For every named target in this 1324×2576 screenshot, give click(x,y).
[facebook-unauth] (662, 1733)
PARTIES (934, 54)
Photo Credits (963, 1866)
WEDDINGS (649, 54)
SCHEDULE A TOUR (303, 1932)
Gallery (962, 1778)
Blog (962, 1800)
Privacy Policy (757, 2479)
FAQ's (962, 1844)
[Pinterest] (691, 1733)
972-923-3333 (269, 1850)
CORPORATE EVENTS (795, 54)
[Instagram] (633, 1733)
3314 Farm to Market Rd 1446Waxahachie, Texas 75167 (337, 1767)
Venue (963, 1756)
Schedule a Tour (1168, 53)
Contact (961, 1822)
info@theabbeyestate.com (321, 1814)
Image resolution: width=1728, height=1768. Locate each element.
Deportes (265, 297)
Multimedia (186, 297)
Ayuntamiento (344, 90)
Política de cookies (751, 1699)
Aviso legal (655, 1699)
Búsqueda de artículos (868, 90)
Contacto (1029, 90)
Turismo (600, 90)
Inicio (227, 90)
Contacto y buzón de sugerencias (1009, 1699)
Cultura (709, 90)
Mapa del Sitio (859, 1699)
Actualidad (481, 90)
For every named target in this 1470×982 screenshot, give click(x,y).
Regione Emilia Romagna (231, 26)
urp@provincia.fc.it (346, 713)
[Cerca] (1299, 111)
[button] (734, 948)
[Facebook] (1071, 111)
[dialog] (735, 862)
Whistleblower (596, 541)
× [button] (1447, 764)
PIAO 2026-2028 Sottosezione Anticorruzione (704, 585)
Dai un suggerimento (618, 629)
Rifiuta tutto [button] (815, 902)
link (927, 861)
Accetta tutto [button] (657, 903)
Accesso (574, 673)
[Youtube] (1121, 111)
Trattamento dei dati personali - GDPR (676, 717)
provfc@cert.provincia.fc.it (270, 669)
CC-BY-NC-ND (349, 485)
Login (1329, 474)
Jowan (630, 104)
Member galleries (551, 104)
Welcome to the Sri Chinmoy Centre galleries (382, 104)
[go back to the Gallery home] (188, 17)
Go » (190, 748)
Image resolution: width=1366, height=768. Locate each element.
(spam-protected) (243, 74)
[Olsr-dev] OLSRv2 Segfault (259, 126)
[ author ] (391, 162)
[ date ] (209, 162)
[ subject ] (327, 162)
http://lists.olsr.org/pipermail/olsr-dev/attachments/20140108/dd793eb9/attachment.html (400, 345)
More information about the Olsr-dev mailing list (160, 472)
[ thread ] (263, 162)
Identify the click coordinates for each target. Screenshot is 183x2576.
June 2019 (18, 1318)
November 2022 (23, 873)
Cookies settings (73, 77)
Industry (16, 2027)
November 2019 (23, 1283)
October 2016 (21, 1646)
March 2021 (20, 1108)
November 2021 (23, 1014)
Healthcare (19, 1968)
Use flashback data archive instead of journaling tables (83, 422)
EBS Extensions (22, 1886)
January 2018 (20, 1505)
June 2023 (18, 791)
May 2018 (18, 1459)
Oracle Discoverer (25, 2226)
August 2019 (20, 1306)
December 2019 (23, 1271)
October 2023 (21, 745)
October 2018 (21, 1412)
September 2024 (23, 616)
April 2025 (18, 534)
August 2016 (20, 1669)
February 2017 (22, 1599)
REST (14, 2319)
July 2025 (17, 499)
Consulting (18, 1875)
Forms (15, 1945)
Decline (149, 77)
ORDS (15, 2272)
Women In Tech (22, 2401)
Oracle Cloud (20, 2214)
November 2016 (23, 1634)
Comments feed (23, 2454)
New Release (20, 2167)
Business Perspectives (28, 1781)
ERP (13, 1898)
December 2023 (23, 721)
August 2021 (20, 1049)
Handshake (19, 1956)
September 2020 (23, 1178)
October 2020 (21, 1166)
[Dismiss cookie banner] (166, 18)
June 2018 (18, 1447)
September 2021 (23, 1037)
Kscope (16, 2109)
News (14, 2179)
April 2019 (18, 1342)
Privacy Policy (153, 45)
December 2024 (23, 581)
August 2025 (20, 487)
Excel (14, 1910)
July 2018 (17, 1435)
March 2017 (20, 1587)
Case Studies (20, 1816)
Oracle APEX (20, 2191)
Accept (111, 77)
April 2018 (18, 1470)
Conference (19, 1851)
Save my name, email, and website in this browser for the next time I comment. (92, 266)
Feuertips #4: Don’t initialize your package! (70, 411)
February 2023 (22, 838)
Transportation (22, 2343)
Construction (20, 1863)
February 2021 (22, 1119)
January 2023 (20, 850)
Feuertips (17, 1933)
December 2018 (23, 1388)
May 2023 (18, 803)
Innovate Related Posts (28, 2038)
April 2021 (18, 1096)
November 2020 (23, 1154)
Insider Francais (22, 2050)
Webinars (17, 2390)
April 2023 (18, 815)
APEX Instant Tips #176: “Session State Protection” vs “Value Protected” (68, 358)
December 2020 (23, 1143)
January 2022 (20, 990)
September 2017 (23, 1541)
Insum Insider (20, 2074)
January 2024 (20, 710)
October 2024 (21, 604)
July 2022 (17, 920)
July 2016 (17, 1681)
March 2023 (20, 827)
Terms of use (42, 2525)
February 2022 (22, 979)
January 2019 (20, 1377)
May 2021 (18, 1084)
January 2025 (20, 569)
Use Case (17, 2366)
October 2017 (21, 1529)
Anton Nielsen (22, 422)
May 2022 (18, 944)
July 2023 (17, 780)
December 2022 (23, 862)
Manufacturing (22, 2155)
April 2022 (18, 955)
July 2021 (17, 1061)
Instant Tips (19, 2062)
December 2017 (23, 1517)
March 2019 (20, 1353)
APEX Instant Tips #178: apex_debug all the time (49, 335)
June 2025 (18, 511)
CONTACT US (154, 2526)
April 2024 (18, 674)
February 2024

= EXERCISE PROMPT =
Repeat exactly the lines of the records from the one containing "January 2019 (20, 1377)" to the last, and include no line outside that stretch.

= SOLUTION TO THE PROBLEM =
January 2019 (20, 1377)
May 2021 (18, 1084)
January 2025 (20, 569)
Use Case (17, 2366)
October 2017 (21, 1529)
Anton Nielsen (22, 422)
May 2022 (18, 944)
July 2023 (17, 780)
December 2022 (23, 862)
Manufacturing (22, 2155)
April 2022 (18, 955)
July 2021 (17, 1061)
Instant Tips (19, 2062)
December 2017 (23, 1517)
March 2019 (20, 1353)
APEX Instant Tips #178: apex_debug all the time (49, 335)
June 2025 (18, 511)
CONTACT US (154, 2526)
April 2024 (18, 674)
February 2024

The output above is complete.